Trained in organic chemistry and self-taught in physical, inorganic and analytical chemistry, Collman has been at Stanford since 1967. Known for his research in metal-organic compounds and superconductivity, he was named California Scientist of the Year in 1983 for inventing the first catalyst that electrochemically reduces oxygen to water without making any free hydrogen peroxide.
So much for academic credentials. Collman is also a bon vivant of a fly-fisherman, and—readers will learn—a jogger, accomplished cook and licensed scuba diver whose drink of choice is single-malt Scotch and whose canny nose, he thinks, ought to qualify him as a marijuana police dog.

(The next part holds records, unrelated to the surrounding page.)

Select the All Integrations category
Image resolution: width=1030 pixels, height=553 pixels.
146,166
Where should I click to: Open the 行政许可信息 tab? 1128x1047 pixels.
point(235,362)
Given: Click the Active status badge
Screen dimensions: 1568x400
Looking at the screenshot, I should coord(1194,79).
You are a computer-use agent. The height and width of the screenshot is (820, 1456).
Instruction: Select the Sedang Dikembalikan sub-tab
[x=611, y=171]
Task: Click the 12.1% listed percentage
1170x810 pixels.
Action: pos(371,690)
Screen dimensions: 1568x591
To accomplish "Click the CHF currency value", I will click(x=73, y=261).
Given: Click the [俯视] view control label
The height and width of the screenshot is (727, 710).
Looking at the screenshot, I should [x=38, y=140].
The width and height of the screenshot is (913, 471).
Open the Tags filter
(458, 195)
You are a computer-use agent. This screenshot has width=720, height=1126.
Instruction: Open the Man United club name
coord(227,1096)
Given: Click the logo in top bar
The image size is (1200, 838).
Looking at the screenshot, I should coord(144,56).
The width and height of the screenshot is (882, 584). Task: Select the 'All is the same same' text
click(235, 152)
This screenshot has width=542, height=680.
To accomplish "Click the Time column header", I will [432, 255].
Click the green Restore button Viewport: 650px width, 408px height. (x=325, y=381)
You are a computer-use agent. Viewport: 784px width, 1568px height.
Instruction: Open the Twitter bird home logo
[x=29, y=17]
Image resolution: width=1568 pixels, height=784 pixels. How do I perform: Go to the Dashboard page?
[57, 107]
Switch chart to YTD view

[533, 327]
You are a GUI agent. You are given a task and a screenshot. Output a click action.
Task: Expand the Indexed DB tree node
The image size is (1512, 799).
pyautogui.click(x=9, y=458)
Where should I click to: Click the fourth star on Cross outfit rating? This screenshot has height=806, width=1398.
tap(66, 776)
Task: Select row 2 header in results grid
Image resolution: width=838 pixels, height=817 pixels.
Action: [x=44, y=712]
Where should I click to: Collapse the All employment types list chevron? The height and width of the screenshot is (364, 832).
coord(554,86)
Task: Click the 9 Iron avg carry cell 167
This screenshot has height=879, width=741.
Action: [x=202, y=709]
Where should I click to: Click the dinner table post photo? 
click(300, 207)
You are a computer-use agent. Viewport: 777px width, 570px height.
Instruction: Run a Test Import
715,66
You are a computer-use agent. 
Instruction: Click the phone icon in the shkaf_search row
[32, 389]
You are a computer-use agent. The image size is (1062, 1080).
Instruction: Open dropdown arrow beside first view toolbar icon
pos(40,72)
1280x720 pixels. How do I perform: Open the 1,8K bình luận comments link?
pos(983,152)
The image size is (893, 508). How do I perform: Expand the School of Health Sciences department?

In Naturally Dangerous, Collman looks at the complex science behind hormone supplements and global warming, performance-enhancing drugs and herbal teas. His recurring theme? Though it may be natural, it’s not necessarily safe. “Take windmills,” he says, grabbing the top piece of paper from a wobbly stack of magazine articles that he’s saving for his next book. “This is glowing in its enthusiasm but skips over some of the problems—like windmills make a lot of noise, take a lot of maintenance and kill a lot of birds.”
Collman also has it in for the U.S. health-food industry, a $10 billion-a-year “oxymoron” that “sells materials of uncertain purity and efficacy,” he says. And he’s not much fonder of those who tout the virtues of organic farming. Two billion people worldwide would die of starvation if farmers stopped using synthetic ammonia fertilizers, he says.
But along with these and other “sobering facts” about food, health and the environment, Collman knows when to trot out the crowd-pleasing and bizarre. Heard the one about eating squirrel brains in rural Kentucky? Read on.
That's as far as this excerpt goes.